Sample size, power and statistical analysis

In order to detect a difference of 20% with a standard deviation of 0.3 in the erythrocyte membrane omega-3 fatty acids levels between infants receiving formula A and infants receiving formula B or formula C, at a power of 90% and with an alpha error of 5%, a total of 23 infants per group is necessary. Considering a drop out rate of about 10%, a total of 75 formula fed infants, with 25 infants for each group, are included. Twenty-five exclusively breastfed infants constitute the reference group.

All statistical analyses are performed on an intention to treat basis. In addition, alternative per protocol analyses are performed, excluding all infants who are not fed according to the protocol study. Statistical analysis is performed by Soladis, Lyon, France. For statistical analysis a p-value <0.05 is considered significant (two tailed). All statistical analyses are performed using SPSS 12 (SPSS Inc., Chicago, IL, USA). Continuous variables are expressed as mean, standard deviation, minimum, maximum, median, quartiles.

The differences among groups in erythrocyte omega-3 FA levels, plasma lipid profile and IGF-1 levels are assessed using an analysis of covariance with sex as covariate. Differences among and within groups in repeated measurements of plasma FA levels, of growth parameters and body composition, are analyzed with an analysis of variance.

As the breastfed infants are not randomized, no statistical analysis is performed to compare the breastfed group with any of the formula feeding groups.
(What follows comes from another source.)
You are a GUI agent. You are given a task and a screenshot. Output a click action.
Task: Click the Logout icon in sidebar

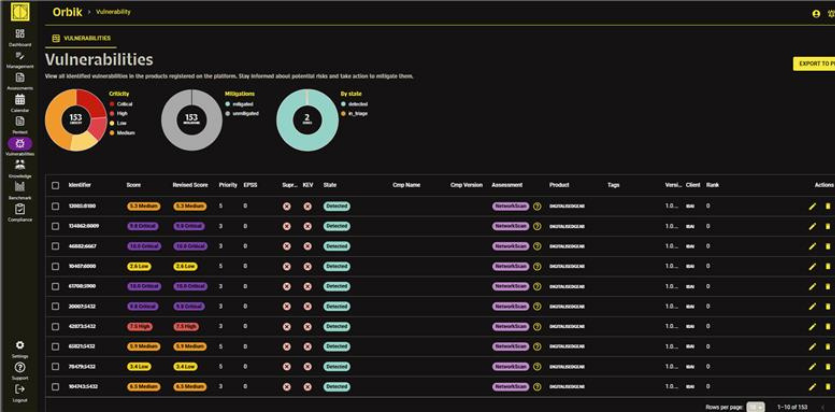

Adverse events and serious adverse events

Adverse events (AEs) are assessed based on clinical observation of the investigators or inquires to the parents. All AEs are recorded in adverse event forms and are evaluated by the investigator for causality for the relationship to the study feeding and for severity. An AE is defined as any event, that is not consistent with the information provided in the consent form or can reasonably be expected to accompany the natural history and progression of the subject’s condition throughout the study. AEs are considered as serious (SAEs) if they are fatal or life-threatening, require hospitalization or surgical intervention, result in persistent or significant disability/incapacity or are considered to be medically relevant by the investigator. All other AEs are categorized as non-serious.

Discussion

Human milk represents the optimal nutrition for infants and ensures optimal growth and development. LC-PUFA, which are provided through breast milk, play a critical role in the development of neuronal and visual functions. Hence, the achievement of an appropriate neonatal LC-PUFA status represents an important goal in neonatal nutrition, especially when breastfeeding is not possible [5, 7, 8]. Formula fed infants have been demonstrated to exhibit lower cerebral and erythrocyte LC-PUFA levels as compared to breast fed infants when consuming an unsupplemented formula or a formula supplemented only with EFA [22, 23]. On the contrary, infants receiving a formula supplemented with DHA and AA show higher erythrocyte membrane omega-3 concentrations than infants fed an unsupplemented formula [24]. Recent experimental data indicate that a dairy fat blend providing as little as 1.5% ALA is superior to the plant oil blend for increasing brain DHA, even when the recommended DHA and AA levels are exogenously provided, suggesting that the endogenous synthesis of n-3 LC-PUFA synthesis can be enhanced [35]. Formula fed infants could then benefit from the supplementation of formula with dairy lipids and plant oils by attaining higher erythrocyte membrane omega-3 FA content than infants receiving a formula supplemented with plant oils or plants oils enriched with LC-PUFA. The achievement of optimal DHA levels in formula fed infants could also be associated with improved neurocognitive and visual functions, as previously underlined by other studies [2527]. Not only the erythrocyte membrane omega-3 FA levels will be investigated but also the other erythrocyte membrane FA levels, the plasma lipid profile, the insulin growth factor 1, the formula tolerance, the growth and body composition. Gaining insight in the effects of the supplementation of a formula with dairy lipids and plant oils in healthy full-term infants could improve the fat content, composition and structure of infant formulas, making them closer to human milk.